Modulando in positivo il microbiota intestinale, i probiotici sono in grado di prevenire la diarrea associata alla somministrazione di antibiotici. È stato infatti dimostrato che il ripristino di una condizione di eubiosi rappresenta uno dei meccanismi più importanti attraverso i quali agiscono i probiotici, motivo per cui questi batteri “buoni” possono aiutare in caso di terapia antibiotica, nota per indebolire la normale flora intestinale.
Nel caso in cui gli antibiotici siano somministrati a bambini piccoli, l’associazione con i probiotici sembrerebbe inoltre diminuire il rischio di disturbi nel medio-lungo termine correlati ad alterazioni batteriche quali allergie, asma, infezioni gastrointestinali.
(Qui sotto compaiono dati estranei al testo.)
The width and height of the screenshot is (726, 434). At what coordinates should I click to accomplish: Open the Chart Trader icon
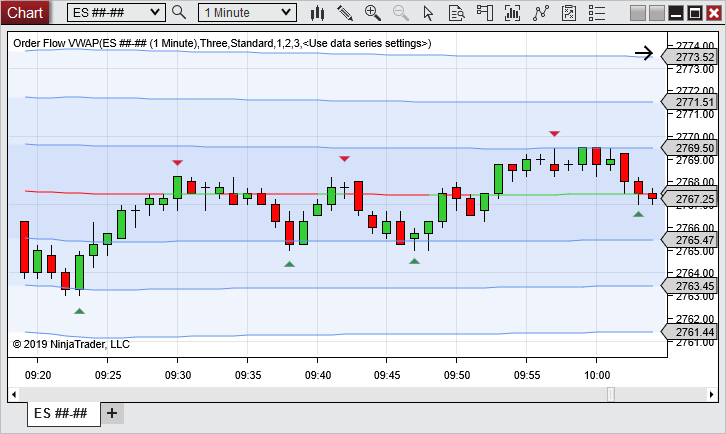485,13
In ogni caso, è sempre utile un confronto con il pediatra in modo da impostare al meglio la terapia.
L’assunzione in caso di terapia antibiotica è però soltanto una delle circostanze in cui può essere utile la somministrazione di probiotici, che possono essere utilizzati anche in altre situazioni in cui sia necessario ristabilire l’equilibrio della flora, come per esempio in caso di costipazione, diarrea causata da patogeni quali Clostridium difficile o Escherichia coli, patologie infiammatorie intestinali, ecc.
Anche in questi casi, ristabilire la flora può aiutare a recuperare la normale funzionalità gastroenterica.